▶ _GIVEN PASSAGE_
□ □ □ □

A Bonus card or two is useful towards the end of the game. Not only do they add to the value of a Work, thus scoring you more Prestige, but they may help you get the bonus for the most valuable Work. The bonus is not a huge number of points, but every little helps. The nature of the Bonus cards (e.g. 1 point for each different Building) means that it makes sense to buy them earlier on so that you can work towards maximising their value. Buying them late means that you are trusting to luck to find one that scores well for you - though the mechanism of taking five and choosing one gives you a good chance of doing this. The same is true of Prestige cards. Again, I think it's worth having at least one of these at the end of the game. It lets you score a few more points that your opponents may not be expecting.
Another way of taking your opponents by surprise is putting on two Works in a turn. Especially in the last turn. I have seen this done to great effect as a player who appeared to be well behind scored a huge number of points in one go and zoomed past to win the game. Let that be a warning to you: somebody with two Personalities (or a Personality and Companion) in their hand on the last turn could be very dangerous! It is also a good example to follow. Use the previous turns to build up your estate. Maximise the score from both Works and Bob's Your Uncle. Impressed
To sum up, I am very impressed with this game. It repays, nay, requires careful planning and strategic play. It gives you plenty of control over what you're doing. The chaotic element of the auction damages this, but it is offset by the ability to trim your strategy to what's available or to a different sequence. The auction also adds an element of player interaction to what would otherwise be a very dry game. For me, this is the best game of 2000. So far, anyway. I have two caveats about the game. The first I've already mentioned: there is not a huge amount of interaction between players. If this is your prime requirement from a game, this one is not for you. The second is the amount of German text on the boards and cards. Not a problem for any hobby gamer, but definitely off-putting. As well as rules in English, the Gaming Dumpster website (http://www.neonate.org/) has a very useful crib sheet that gives the English equivalents of the main terms in the game and translations of all the Bonus and Prestige cards.
Die Fürsten von Florenz was designed by Wolfgang Kramer and Richard Ulrich and published (in Germany) by alea (it has subsequently been published in the USA by Rio Grande Games as Princes of Florence). It is for 3-5 players and takes 75-100 minutes to play. Pevans rates it 10/10.
Page created 22nd May 2000. Last modified 24th June 2005.

□ □ □ □

▶ _EXTRACTED DATA_
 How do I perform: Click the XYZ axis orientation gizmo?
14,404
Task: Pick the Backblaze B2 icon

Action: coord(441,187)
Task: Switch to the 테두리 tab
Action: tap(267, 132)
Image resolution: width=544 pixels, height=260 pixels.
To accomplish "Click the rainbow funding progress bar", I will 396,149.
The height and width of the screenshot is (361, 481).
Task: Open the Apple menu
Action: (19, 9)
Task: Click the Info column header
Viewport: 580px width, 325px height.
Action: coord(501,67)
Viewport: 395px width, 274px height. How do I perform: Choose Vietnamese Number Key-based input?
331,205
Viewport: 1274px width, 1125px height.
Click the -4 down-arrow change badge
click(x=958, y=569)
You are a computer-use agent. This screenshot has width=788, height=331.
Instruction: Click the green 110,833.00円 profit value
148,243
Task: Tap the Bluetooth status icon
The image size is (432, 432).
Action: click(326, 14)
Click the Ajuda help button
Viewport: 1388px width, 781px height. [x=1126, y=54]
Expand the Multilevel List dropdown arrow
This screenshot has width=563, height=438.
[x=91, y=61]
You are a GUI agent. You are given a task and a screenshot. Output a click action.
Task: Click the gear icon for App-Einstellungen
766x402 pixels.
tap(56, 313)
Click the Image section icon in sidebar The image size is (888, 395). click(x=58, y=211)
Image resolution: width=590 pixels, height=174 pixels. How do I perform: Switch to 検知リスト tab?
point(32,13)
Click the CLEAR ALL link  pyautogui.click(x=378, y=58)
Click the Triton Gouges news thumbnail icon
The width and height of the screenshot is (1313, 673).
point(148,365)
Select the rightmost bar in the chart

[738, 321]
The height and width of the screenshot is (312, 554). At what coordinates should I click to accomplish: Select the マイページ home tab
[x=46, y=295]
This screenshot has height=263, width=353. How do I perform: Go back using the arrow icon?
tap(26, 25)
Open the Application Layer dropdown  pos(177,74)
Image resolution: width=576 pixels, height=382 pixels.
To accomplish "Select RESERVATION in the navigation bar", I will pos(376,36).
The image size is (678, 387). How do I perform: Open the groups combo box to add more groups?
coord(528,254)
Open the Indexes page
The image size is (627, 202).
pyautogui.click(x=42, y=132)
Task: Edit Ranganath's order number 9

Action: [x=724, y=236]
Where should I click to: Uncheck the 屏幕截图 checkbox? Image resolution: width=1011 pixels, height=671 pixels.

□ □ □ □

▶ _ACTIVITY LIST_
a. In the game review, condense the paragraph that begins "Die Fürsten von Florenz was designed" into a bulleted list that keeps its main facts.
b. Do these statements agree with the game review? (i) A game takes 75 to 100 minutes. (ii) Bonus cards are best bought late in the game. (iii) The reviewer ranks it as the best game of 2000. Answer each with yes or no, and quote the words from the review that decide it.
The items are separate material from the text about the board game.

▶ _ANSWERS IN ORDER_
a.
- Designers: Wolfgang Kramer and Richard Ulrich
- Publishers: alea in Germany, and later Rio Grande Games in the USA as Princes of Florence
- Players: 3-5
- Playing time: 75-100 minutes
- Pevans's rating: 10/10

b.
(i) Yes: "takes 75-100 minutes to play"
(ii) No: "it makes sense to buy them earlier on"
(iii) Yes: "For me, this is the best game of 2000."